WORK ORDER: Would you please restate every record exactly as written?

ENTRIES SHOWN:
——————
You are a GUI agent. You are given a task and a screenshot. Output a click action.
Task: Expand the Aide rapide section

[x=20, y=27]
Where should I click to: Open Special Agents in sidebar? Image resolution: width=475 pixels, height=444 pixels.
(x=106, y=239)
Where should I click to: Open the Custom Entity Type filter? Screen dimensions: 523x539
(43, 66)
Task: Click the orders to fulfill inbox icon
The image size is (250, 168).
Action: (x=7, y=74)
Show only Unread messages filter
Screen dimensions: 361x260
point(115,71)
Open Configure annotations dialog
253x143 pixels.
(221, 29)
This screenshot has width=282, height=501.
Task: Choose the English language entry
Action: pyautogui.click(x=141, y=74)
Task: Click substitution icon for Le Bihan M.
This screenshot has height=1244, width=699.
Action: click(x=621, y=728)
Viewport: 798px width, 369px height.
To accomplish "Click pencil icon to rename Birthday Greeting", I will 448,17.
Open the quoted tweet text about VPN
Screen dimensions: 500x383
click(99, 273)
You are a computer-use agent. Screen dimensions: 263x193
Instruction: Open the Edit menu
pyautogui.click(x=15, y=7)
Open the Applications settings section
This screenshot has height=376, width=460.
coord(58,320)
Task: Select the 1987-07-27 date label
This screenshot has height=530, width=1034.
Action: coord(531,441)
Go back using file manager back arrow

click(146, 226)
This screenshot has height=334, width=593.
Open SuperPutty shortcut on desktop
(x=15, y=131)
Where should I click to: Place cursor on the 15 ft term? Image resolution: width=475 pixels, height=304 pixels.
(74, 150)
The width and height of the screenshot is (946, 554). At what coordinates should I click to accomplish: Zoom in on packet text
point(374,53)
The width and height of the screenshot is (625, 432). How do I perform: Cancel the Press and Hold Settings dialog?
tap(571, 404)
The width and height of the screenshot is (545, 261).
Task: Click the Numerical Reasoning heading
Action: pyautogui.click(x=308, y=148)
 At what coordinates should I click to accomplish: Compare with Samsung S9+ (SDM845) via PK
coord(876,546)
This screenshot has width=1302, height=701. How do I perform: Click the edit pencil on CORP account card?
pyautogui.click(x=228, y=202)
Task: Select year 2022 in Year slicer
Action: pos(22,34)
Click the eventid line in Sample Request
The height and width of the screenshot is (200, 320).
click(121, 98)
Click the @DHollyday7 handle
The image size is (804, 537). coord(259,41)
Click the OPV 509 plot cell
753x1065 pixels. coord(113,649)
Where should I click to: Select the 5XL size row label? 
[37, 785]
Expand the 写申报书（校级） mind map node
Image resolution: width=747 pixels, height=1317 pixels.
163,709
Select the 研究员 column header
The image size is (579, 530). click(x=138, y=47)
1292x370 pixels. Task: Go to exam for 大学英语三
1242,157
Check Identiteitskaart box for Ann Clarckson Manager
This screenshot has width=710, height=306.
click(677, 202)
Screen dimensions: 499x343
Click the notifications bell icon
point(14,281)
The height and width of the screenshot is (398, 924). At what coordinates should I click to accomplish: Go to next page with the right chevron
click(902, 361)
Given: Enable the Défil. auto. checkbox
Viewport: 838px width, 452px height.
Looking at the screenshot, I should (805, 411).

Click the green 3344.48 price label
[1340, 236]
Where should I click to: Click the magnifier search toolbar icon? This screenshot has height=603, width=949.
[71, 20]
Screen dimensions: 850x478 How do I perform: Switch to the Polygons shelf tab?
——————
TASK RESULT:
You are a GUI agent. You are given a task and a screenshot. Output a click action.
Task: Expand the Aide rapide section

[x=20, y=27]
Where should I click to: Open Special Agents in sidebar? Image resolution: width=475 pixels, height=444 pixels.
(x=106, y=239)
Where should I click to: Open the Custom Entity Type filter? Screen dimensions: 523x539
(43, 66)
Task: Click the orders to fulfill inbox icon
The image size is (250, 168).
Action: (x=7, y=74)
Show only Unread messages filter
Screen dimensions: 361x260
point(115,71)
Open Configure annotations dialog
253x143 pixels.
(221, 29)
This screenshot has width=282, height=501.
Task: Choose the English language entry
Action: pyautogui.click(x=141, y=74)
Task: Click substitution icon for Le Bihan M.
This screenshot has height=1244, width=699.
Action: click(x=621, y=728)
Viewport: 798px width, 369px height.
To accomplish "Click pencil icon to rename Birthday Greeting", I will 448,17.
Open the quoted tweet text about VPN
Screen dimensions: 500x383
click(99, 273)
You are a computer-use agent. Screen dimensions: 263x193
Instruction: Open the Edit menu
pyautogui.click(x=15, y=7)
Open the Applications settings section
This screenshot has height=376, width=460.
coord(58,320)
Task: Select the 1987-07-27 date label
This screenshot has height=530, width=1034.
Action: coord(531,441)
Go back using file manager back arrow

click(146, 226)
This screenshot has height=334, width=593.
Open SuperPutty shortcut on desktop
(x=15, y=131)
Where should I click to: Place cursor on the 15 ft term? Image resolution: width=475 pixels, height=304 pixels.
(74, 150)
The width and height of the screenshot is (946, 554). At what coordinates should I click to accomplish: Zoom in on packet text
point(374,53)
The width and height of the screenshot is (625, 432). How do I perform: Cancel the Press and Hold Settings dialog?
tap(571, 404)
The width and height of the screenshot is (545, 261).
Task: Click the Numerical Reasoning heading
Action: pyautogui.click(x=308, y=148)
 At what coordinates should I click to accomplish: Compare with Samsung S9+ (SDM845) via PK
coord(876,546)
This screenshot has width=1302, height=701. How do I perform: Click the edit pencil on CORP account card?
pyautogui.click(x=228, y=202)
Task: Select year 2022 in Year slicer
Action: pos(22,34)
Click the eventid line in Sample Request
The height and width of the screenshot is (200, 320).
click(121, 98)
Click the @DHollyday7 handle
The image size is (804, 537). coord(259,41)
Click the OPV 509 plot cell
753x1065 pixels. coord(113,649)
Where should I click to: Select the 5XL size row label? 
[37, 785]
Expand the 写申报书（校级） mind map node
Image resolution: width=747 pixels, height=1317 pixels.
163,709
Select the 研究员 column header
The image size is (579, 530). click(x=138, y=47)
1292x370 pixels. Task: Go to exam for 大学英语三
1242,157
Check Identiteitskaart box for Ann Clarckson Manager
This screenshot has width=710, height=306.
click(677, 202)
Screen dimensions: 499x343
Click the notifications bell icon
point(14,281)
The height and width of the screenshot is (398, 924). At what coordinates should I click to accomplish: Go to next page with the right chevron
click(902, 361)
Given: Enable the Défil. auto. checkbox
Viewport: 838px width, 452px height.
Looking at the screenshot, I should (805, 411).

Click the green 3344.48 price label
[1340, 236]
Where should I click to: Click the magnifier search toolbar icon? This screenshot has height=603, width=949.
[71, 20]
Screen dimensions: 850x478 How do I perform: Switch to the Polygons shelf tab?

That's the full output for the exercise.